Etant en bas de l’échelle des valeurs, l’Indien sera regardé comme un être naturel, un être inférieur. A partir de ce moment, vers la fin du XVIII e siècle, on voit des religieux prendre sa défense, s’efforçant de le «réhumaniser », cherchant à travers lui: «la rémanence universelle de la révélation divine faite aux premiers hommes.» d’où cette boutade du philosophe anticlérical de 1771: «Les sauvages d'Amérique ne sont ni juifs, ni gentils, mais ils méritoient bien que le fils de Dieu leur déléguât un disciple au moins, et cette inattention est bien fâcheuse pour ceux qui sont morts entre le temps de la venue de Jésus-Christ et celui où la découverte de leurs terres fut faite8.» Les laïcs ne seront pas en reste, dès le XVIe siècle, Montaigne inaugure le mythe du «bon sauvage», mais il ne culminera qu’à la fin du XVIIIe siècle avec Jean Jacques Rousseau, l’Indien est alors idéalisé, son mode de vie magnifié. Les philosophes prônent un retour à la nature, un état de nature qui exempte l’homme de tous les vices de la société moderne. Ce mythe du «bon sauvage» n’est qu’une allégorie et la quête du paradis perdu n’est qu’illusion, car dans les faits, l’Européen dénonce l’état inégalitaire et policé de sa société.

Chateaubriand après son voyage en Amérique fera découvrir que les «bons sauvages» ont aussi leurs défauts, leurs vices et leurs guerres, en somme, qu’ils ne sont pas si différents des Européens.
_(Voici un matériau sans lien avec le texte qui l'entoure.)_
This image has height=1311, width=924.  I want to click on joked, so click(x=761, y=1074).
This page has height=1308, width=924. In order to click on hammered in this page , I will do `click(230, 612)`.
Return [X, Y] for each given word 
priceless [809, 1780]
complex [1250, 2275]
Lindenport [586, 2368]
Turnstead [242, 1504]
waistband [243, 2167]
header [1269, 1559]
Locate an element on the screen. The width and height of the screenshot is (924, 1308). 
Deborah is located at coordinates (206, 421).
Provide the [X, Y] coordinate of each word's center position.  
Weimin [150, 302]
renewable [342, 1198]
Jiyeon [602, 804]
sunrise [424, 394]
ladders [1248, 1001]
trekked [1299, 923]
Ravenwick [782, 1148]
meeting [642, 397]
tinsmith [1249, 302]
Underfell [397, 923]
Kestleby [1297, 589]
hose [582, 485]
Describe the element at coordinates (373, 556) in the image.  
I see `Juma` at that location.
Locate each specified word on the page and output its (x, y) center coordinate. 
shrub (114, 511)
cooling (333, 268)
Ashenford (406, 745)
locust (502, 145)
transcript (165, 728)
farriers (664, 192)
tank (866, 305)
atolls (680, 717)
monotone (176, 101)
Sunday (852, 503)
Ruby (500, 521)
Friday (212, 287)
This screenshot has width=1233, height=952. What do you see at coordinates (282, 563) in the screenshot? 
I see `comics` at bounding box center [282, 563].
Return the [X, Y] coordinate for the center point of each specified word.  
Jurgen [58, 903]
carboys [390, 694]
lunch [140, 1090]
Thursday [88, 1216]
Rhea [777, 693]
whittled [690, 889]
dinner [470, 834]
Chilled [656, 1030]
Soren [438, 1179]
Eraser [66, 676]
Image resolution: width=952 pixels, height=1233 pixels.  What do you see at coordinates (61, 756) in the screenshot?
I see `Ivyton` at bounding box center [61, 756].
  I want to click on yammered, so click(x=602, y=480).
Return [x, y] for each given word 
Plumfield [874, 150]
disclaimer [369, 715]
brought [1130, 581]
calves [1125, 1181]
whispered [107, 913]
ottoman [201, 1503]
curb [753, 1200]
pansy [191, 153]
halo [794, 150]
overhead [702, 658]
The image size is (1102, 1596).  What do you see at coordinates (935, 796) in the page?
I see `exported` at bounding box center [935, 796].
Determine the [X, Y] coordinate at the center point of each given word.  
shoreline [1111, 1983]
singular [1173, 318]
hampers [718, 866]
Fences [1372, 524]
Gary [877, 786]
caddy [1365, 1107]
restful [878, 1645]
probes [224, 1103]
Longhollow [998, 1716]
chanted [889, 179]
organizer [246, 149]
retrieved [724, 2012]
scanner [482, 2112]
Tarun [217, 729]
Toutefois, ce courant donnera naissance au XIXe siècle au romantisme.

Quant aux sauvages Indiens, dès la conquête, ils portèrent un regard critique sur les civilisateurs, les renvoyant à leur barbarie, à leur inhumanité et à leur insatiable cupidité: «Benzoni, historien milanais, nous récite en son histoire du Nouveau Monde, que les Indiens détestant l’avarice démesurée des espagnols qui les subjuguèrent, prenaient une pièce d’or, et disaient Voicy le Dieu des Chrétiens; Pour cecy ils viennent de Castille en nôtre païs, pour cecy ils nous ont rendus esclaves, nous ont bannis de nos demeures, & ont commis des choses horribles contre nous: pour cecy ils se font la guerre entr’eus; pour cecy ils se tuënt les uns les autres; pour cecy ils sont toujiours en inquiétude, ils se querellent, ils se dérobent, ils maudissent, ils blasfément: Enfin, pour cecy il n’y a ni vilenie, ni méchanceté où ils ne se portent9.» Il faut croire que ces «primitifs» avaient saisi l’essence de ceux qui s’étaient portés vers eux: «Dans les siècles où l'ignorance et la barbarie ont régné, les prêtres, comme le reste des hommes, étoient ignorantes et barbares. Uniquement occupés du soin d'aggrandir leur fortune et leur puissance…10» et qu’à aucun moment ils ne furent dupes.

L’Indien à cette période historique est nié ou diminué en tant que personne, son humanité n’est pas reconnue pleine et entière tant chez les zélateurs de la foi, que chez les partisans de la colonisation.

Il ne fut jamais réellement appréhendé, ni vu objectivement, car le prisme culturel occidental lui a attribué des caractéristiques culturelles, naturelles, qui a déformé le sens de sa réalité. Les raisons sont en corrélation avec l’argumentaire développé précédemment, et aussi pour ne pas s’être plié aux règles qu’on lui imposaient. L’Indien survivant fut relégué en marge de la société, dans des délaissés continentaux (désert vert, zones montagneuses, zones marécageuses, désert blanc, désert de pierre ou de sable.) où il ne put poursuivre son développement naturel. Aujourd’hui, leur image dans les Amériques n’a pas beaucoup évolué par rapport au passé, ils sont toujours discriminés, ils restent l’autre, l’étranger, celui qui est différent, leurs communautés éprouvent toujours autant de difficultés à s’inscrire dans la modernité occidentale.